Friday, July 05, 2013
Zeus Averter of Flies
They say that when Hercules, the son of Alcmena, was sacrificing in Olympia, he was greatly plagued by the flies; so either out of his own head or by the advice of some one else, he sacrificed to Zeus Averter of Flies, and thus the flies were sent packing across the Alpheus. In the same way the Eleans are said to sacrifice to Zeus Averter of Flies at the time when they drive the flies out of Olympia.Frazer in his commentary ad loc. (words in square brackets added by me):
φασὶ δὲ Ἡρακλεῖ τῷ Ἀλκμήνης θύοντι ἐν Ὀλυμπίᾳ δι’ ὄχλου μάλιστα γενέσθαι τὰς μυίας· ἐξευρόντα οὖν αὐτὸν ἢ καὶ ὑπ’ ἄλλου διδαχθέντα Ἀπομυίῳ θῦσαι Διί, καὶ οὕτως ἀποτραπῆναι τὰς μυίας πέραν τοῦ Ἀλφειοῦ. λέγονται δὲ κατὰ ταὐτὰ καὶ Ἠλεῖοι θύειν τῷ Ἀπομυίῳ Διί, ἐξελαύνοντες τῆς Ἠλείας Ὀλυμπίας τὰς μυίας.
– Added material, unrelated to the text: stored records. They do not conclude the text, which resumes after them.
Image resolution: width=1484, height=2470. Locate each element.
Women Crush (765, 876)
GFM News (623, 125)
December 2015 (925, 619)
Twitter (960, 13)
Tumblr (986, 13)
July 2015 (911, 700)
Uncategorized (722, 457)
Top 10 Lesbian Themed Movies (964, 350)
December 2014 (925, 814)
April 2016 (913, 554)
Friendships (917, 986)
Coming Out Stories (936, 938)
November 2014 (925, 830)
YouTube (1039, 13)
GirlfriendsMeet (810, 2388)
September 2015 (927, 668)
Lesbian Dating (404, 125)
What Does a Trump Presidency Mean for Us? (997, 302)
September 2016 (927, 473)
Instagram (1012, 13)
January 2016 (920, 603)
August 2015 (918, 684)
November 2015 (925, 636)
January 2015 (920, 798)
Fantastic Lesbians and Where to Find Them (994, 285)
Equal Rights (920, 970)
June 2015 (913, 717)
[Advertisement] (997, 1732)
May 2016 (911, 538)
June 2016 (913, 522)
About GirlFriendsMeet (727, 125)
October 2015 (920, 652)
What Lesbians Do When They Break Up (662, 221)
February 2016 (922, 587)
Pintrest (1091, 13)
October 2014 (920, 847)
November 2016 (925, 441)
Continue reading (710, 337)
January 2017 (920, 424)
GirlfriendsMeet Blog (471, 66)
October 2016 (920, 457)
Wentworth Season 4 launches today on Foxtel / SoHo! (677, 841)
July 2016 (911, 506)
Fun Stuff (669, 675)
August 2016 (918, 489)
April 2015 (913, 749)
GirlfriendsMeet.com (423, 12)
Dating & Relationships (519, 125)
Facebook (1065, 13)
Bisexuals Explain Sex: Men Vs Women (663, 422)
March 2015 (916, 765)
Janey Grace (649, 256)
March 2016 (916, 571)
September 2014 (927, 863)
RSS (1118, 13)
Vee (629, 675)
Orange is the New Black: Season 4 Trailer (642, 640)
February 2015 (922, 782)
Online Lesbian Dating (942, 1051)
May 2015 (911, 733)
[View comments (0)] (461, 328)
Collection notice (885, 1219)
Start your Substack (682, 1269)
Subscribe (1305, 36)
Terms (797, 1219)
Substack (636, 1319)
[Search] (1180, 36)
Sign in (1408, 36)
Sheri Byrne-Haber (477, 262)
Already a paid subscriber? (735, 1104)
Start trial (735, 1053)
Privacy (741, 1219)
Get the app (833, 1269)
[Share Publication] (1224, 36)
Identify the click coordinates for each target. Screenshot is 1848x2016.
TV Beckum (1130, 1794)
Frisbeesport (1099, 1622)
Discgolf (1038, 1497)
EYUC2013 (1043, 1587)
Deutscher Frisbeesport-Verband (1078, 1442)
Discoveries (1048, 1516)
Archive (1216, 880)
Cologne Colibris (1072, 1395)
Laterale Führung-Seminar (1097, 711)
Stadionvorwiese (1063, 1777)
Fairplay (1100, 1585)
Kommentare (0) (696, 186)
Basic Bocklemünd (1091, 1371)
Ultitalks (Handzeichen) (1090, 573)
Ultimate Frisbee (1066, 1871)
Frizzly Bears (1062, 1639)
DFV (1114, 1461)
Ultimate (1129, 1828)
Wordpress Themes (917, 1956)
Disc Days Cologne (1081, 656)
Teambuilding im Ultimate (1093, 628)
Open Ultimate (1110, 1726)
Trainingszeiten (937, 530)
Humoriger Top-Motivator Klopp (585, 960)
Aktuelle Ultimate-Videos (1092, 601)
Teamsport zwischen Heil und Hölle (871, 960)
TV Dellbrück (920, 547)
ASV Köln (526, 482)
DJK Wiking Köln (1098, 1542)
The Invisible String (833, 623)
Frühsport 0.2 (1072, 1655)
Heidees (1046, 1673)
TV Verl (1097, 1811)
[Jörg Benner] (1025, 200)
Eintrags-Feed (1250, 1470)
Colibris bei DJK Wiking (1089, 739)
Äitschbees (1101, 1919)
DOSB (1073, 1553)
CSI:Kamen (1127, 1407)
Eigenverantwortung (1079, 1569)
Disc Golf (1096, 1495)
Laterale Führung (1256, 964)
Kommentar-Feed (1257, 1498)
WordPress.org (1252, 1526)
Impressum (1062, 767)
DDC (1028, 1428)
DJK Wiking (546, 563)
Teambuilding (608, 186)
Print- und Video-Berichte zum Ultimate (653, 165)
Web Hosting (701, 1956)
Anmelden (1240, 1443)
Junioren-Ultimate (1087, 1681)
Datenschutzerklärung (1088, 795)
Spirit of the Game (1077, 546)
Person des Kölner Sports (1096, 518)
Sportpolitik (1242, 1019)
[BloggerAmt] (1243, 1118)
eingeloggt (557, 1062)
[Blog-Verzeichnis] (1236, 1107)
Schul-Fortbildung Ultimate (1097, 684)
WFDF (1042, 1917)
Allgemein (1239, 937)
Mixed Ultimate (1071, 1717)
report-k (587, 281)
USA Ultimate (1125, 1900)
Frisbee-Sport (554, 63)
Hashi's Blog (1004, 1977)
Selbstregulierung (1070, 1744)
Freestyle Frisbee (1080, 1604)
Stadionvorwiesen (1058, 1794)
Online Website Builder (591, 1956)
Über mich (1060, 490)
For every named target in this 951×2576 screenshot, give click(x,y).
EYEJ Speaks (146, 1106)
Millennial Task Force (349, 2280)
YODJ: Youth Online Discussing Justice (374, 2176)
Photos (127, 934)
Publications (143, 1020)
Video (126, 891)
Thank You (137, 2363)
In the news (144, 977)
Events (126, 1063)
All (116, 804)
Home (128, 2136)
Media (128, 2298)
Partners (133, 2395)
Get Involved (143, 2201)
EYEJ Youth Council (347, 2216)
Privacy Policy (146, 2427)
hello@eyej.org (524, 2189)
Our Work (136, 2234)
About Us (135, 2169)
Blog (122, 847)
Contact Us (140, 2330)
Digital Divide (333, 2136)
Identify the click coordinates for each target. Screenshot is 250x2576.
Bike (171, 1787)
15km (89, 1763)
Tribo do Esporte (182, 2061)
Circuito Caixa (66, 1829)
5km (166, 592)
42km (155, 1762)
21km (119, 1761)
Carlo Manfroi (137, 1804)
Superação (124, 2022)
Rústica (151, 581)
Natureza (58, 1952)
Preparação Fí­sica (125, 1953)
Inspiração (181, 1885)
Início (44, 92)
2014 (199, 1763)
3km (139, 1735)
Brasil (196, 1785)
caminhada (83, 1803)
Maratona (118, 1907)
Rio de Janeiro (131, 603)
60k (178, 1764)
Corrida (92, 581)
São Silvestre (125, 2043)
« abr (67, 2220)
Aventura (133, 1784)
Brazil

This sacrifice is mentioned also by Clement of Alexandria (Protrept. ii.38, p. 33, ed. Potter). Pliny says: "The Eleans invoke the flycatching god [Myiacoren deum muscarum], because the swarms of flies breed pestilence; and no sooner is the sacrifice offered to the god than the flies perish" (Nat. Hist. x.75). Aelian affirms that during the Olympic festival the flies voluntarily retired to the opposite bank of the Alpheus and swarmed back when the festival was over (Nat. An. v.17). Pausanias tells us (viii.26.7) that at Aliphera in Arcadia the festival of Athena was opened with sacrifice and prayer to the Fly-catcher [Μυιάγρῳ]; and that after the sacrifice the flies gave no more trouble. At the festival of Apollo in the island of Leucas an ox was sacrificed to the flies, which, glutted with the blood, thereupon disappeared. Aelian, who reports this (Nat. An. xi.8), adds that the flies of Pisa (meaning Olympia) were more virtuous, because they did their duty, not for a consideration, but out of pure regard for the god. At the shrine of Hercules in the Ox-market at Rome flies were excluded, because when Hercules was handing the flesh to the priests he had prayed to the fly-catching god [Myiagrum deum] (Solinus, i.11)....As for the flies at Olympia, the hot climate and the low damp situation still breed them in multitudes. I never saw such swarms of flies anywhere. In the house where I stayed they were a plague. If I had thought that a sacrifice to Zeus Averter of Flies would have rid me of them, I would gladly have offered it.I too would be tempted to sacrifice to Zeus Apomyios, if I thought he could get rid of mosquitoes and deer ticks. As it is, when I'm working outside in the summer, I wear a "bug jacket" made of mosquito netting, which also encloses my head, and I tuck the cuffs of my pants into my socks.
See also Joseph William Hewitt, "The Propitiation of Zeus," Harvard Studies in Classical Philology 19 (1908) 61-120 (at 115-116), and Christopher Michael McDonough, "Forbidden to Enter the Ara Maxima: Dogs and Flies, or Dogflies?" Mnemosyne 52 (1999) 464-477.